Otherwise, they hinted, the UDA’s recent 12-month conditional ceasefire could be put at risk.
An Ulster Political Research Group spokesman, Frankie Gallagher, said: “Members of the security services seem to want to kill this initiative before it even starts. This is the biggest thing undertaken by the UDA in the last 30 years, and if there are people who are determined it fails, that will have major implications for the whole peace process.”
Loyalist representatives were angered by suggestions that the new agency and its British government-backed team of crime fighters will focus only on top UDA men’s profits.
Gallagher accepted that the agency has a job to do but insisted it should not have its sights trained just on the UDA. “Alan McQuillan seems to be focusing solely on the supposed leaders of the UDA when people involved in criminality and drugs are also on the republican side,” he said.
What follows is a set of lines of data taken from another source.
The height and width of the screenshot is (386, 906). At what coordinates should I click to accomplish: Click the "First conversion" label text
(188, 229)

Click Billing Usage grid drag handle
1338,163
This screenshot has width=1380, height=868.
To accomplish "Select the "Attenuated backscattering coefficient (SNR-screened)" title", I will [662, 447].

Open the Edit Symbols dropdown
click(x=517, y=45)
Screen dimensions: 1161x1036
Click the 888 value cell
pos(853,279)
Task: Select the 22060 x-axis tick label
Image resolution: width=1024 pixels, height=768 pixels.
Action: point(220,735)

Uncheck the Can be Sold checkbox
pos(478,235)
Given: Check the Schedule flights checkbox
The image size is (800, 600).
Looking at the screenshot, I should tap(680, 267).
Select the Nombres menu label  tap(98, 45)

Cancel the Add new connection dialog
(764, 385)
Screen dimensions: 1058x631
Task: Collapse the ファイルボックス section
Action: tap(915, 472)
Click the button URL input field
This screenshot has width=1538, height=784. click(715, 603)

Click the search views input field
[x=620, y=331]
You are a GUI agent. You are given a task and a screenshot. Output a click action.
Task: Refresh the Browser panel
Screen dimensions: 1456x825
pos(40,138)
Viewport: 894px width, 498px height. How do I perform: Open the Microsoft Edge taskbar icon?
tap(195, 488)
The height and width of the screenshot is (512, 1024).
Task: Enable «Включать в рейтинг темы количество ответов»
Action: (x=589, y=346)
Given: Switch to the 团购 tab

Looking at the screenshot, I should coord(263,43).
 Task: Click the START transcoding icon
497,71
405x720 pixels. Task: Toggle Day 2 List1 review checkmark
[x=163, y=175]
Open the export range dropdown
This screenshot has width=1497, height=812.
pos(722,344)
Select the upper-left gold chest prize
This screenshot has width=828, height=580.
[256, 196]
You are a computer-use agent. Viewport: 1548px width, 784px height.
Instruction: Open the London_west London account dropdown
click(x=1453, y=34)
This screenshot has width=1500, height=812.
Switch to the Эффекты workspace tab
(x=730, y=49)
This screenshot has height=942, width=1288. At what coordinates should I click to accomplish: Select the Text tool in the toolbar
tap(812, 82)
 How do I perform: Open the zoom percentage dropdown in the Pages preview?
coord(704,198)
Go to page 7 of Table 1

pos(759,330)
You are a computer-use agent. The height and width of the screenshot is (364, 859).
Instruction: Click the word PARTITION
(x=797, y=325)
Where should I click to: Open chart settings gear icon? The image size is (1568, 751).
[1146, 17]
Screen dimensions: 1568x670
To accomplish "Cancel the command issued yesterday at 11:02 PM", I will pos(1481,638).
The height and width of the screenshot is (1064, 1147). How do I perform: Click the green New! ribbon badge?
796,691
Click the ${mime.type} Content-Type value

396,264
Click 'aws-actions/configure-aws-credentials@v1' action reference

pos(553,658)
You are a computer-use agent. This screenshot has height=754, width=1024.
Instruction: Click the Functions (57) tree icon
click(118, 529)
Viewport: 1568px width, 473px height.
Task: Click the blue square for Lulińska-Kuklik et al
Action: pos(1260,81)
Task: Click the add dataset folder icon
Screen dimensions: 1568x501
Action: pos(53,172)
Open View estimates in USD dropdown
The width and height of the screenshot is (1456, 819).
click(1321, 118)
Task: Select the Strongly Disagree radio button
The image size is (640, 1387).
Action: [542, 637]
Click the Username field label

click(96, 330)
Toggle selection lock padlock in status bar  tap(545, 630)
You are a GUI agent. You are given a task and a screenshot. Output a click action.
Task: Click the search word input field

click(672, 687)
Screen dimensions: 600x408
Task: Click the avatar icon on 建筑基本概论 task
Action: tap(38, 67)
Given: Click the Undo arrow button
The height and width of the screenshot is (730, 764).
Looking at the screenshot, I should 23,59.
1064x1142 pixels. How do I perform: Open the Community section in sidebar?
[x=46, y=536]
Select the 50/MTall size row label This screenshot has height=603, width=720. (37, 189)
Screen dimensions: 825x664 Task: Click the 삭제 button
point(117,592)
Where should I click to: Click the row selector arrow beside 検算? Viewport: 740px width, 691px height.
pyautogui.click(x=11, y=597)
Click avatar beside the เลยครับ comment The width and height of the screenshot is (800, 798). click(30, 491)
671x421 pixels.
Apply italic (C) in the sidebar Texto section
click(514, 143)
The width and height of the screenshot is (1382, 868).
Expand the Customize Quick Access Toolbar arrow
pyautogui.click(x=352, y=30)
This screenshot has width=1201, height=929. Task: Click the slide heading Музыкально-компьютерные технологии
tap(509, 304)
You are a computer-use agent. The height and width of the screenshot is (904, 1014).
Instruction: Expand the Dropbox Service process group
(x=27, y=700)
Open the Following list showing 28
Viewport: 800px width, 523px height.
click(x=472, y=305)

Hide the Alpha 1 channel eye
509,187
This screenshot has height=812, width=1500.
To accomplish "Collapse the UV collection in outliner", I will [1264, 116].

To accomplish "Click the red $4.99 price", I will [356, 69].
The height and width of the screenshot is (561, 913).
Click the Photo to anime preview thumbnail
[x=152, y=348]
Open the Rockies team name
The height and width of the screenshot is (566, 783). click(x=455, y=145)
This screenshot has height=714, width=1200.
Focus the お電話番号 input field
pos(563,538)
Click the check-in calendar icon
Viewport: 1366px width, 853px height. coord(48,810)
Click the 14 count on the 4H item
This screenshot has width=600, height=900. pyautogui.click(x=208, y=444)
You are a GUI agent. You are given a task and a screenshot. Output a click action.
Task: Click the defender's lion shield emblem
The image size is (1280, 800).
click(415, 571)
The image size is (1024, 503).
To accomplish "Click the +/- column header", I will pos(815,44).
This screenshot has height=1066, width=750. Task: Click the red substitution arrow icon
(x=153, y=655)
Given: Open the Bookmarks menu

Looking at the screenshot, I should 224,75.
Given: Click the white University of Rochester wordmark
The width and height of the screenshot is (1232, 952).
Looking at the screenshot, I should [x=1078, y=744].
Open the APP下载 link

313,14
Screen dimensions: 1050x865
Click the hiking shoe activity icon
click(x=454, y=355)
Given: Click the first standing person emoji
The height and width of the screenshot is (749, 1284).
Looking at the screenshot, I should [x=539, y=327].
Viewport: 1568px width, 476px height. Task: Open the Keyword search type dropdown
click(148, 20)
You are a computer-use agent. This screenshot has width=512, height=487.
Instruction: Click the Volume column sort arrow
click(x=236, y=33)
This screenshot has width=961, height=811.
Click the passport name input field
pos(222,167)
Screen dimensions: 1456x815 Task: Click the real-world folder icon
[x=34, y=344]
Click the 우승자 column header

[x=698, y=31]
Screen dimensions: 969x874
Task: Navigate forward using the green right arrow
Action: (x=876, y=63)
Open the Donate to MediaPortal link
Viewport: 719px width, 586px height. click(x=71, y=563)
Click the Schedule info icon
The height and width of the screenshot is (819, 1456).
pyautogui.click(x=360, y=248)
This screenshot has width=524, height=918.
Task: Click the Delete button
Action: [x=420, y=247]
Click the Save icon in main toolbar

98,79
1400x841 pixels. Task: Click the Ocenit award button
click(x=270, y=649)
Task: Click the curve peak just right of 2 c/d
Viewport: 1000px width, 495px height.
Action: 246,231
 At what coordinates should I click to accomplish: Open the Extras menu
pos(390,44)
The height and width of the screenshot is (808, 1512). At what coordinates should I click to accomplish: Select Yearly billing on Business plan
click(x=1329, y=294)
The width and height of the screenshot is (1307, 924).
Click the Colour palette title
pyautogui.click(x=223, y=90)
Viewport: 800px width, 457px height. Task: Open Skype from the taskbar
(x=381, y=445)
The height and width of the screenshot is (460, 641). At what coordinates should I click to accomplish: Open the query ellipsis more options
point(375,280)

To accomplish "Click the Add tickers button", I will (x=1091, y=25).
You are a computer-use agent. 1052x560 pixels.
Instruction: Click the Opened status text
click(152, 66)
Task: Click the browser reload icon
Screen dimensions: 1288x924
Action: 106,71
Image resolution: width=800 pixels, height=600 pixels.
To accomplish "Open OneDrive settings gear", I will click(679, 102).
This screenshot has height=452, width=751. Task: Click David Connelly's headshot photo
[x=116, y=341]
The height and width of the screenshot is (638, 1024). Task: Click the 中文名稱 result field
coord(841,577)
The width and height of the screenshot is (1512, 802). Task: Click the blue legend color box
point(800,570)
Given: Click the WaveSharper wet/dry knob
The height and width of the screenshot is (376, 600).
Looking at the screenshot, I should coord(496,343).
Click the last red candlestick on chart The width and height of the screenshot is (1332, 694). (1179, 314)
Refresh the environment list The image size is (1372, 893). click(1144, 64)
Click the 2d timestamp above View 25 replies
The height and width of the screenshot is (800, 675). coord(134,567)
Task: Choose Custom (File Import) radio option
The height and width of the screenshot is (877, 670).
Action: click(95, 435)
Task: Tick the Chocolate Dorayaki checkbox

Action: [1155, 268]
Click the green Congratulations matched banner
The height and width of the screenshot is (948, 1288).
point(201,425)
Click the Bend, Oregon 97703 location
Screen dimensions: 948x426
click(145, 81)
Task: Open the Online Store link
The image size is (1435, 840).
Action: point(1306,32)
Backed by the new Proceeds of Crime Act, Alan McQuillan, the former assistant chief constable, plans to confiscate criminal wealth, sue the gangsters or slap huge tax bills on them.
John White, a close associate of renegade UDA boss Johnny Adair who fled Northern Ireland last month following a violent feud, is thought to be among the first people to be investigated. His home in thick woodland outside Carrickfergus, Co. Antrim, worth an estimated $500,000, has been empty since his departure for Scotland.
Meanwhile, the managing editor of one of Northern Ireland’s most influential nationalist newspapers, the Andersonstown News, has recommended that Sinn Fein leader Gerry Adams meet the new chief constable, Hugh Orde, soon. Mairtin O Muilleoir said Adams would do so in his own good time, but that Orde, while he had made some mistakes, appeared to be a new broom and had certainly “gone through loyalism like a dose of salts.”
His welcome for tougher police action against loyalists was shared by East Derry SDLP Assembly member John Dallat, who, speaking in response to the arrests of several loyalists in the Coleraine area of County Derry, said: “I am convinced there is a new determination to assist in bringing to an end the terrible agony which ordinary decent people have endured in this area for far too long.”
Loyalists continue to be active, however, attacking a Catholic home in north Belfast and an overnight bomb attack on the Co. Armagh home of another Catholic family.
A mother and daughter escaped injury when a blast bomb thrown at their Lurgan house exploded at the front door causing minor damage. A second device found in the front yard of the house was defused by army bomb disposal experts.